Non si possono coinvolgere i piromani nella scrittura di una legge contro gli incendi: cercherebbero stratagemmi per indebolirla, o sfrutterebbero l’occasione per scambiarsi fiammiferi ed esche incendiarie. Allo stesso modo, non si possono coinvolgere i lobbisti dei combustibili fossili nelle Conferenze Onu per il clima, il cui obiettivo primario è proprio limitare l’uso delle fonti energetiche fossili: carbone, petrolio e gas.
Le COP, Conferenza delle Parti dell’UNFCCC, Convenzione quadro sui cambiamenti climatici delle Nazioni Unite, sono il luogo dove annualmente si discute e si dovrebbe decidere sui passi da compiere per porre un freno alla crisi climatica. Un cammino la cui direzione è stata indicata, da tempo, dalla scienza. I report dell’IPCC, massimo foro scientifico per competenza e autorevolezza in materia, formato da centinaia di scienziate e scienziati provenienti da tutto il mondo, parlano chiaro: l’unico modo per centrare l’obiettivo dell’Accordo di Parigi, ovvero contenere l’aumento delle temperature a fine secolo entro il grado e mezzo rispetto al periodo preindustriale, è rinunciare quanto prima a bruciare petrolio, gas e carbone. In altre parole: non ci possiamo permettere di produrre nuovi giacimenti e dobbiamo rallentare significativamente le estrazioni già in corso. Questa è la strada che dovrebbero seguire i governi che si riuniscono annualmente alle Cop, quest’anno in Azerbaijan.
Ma di sicuro non è la strada per cui lavorano le imprese che fanno profitti estraendo e commercializzando combustibili fossili, le stesse che da decenni, come dimostrato da numerose e clamorose inchieste giornalistiche, promuovono disinformazione e foraggiano il negazionismo climatico.Fa specie, dunque, che i lobbisti inviati da queste compagnie – i piromani in questione – siano invece sempre più massicciamente presenti alle COP, approfittando dei summit governativi per fare indebite pressioni sui governi e per portare avanti i propri affari in colpevole distonia con gli obiettivi indicati dalla comunità scientifica.
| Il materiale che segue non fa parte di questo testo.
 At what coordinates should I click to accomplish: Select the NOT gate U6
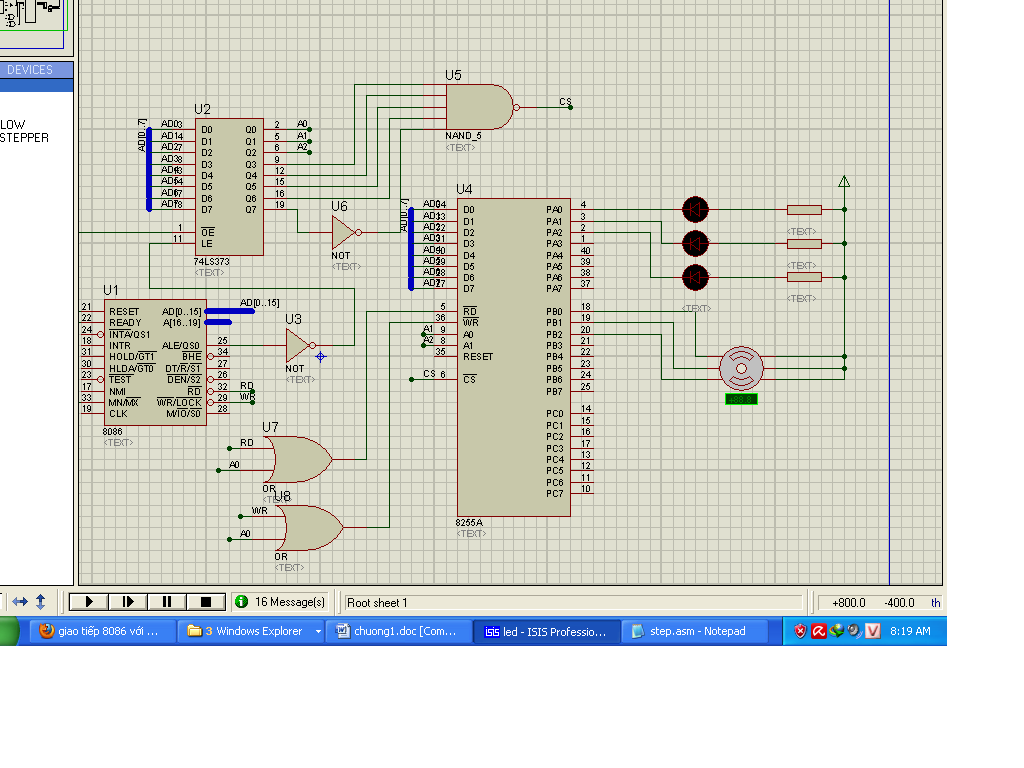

E più incalza l’emergenza climatica, più l’invasione dei lobbisti alle COP è in crescita: nel 2021 se ne stimavano circa 500 alla Cop26 di Glasgow, nel 2022 erano in 636 alla Cop27 diSharm-el-Sheikh, mentre nella Cop28 di Dubai, nel 2023 (primo anno in cui è divenuto obbligatorio per ciascun delegato rivelare l’ente di appartenenza) il numero è salito vertiginosamente a 2.456: la delegazione più numerosa di tutte.C’è di più: spesso gli accrediti dei lobbisti vengono registrati proprio dagli governi all’interno delle delegazioni governative, che sarebbero chiamate a negoziare nell’interesse generale, garantendo azioni climatiche efficaci e non facilitando la presenza di chi difende interessi palesemente in contrasto con gli obiettivi da perseguire. Un meccanismo pericoloso che vale anche per l’Italia: alla Cop28 di Dubai la maggior parte dei rappresentanti di aziende del fossile è stata accreditata dal nostro governo.
Queste circostanze destano grande preoccupazione in seno alla comunità scientifica.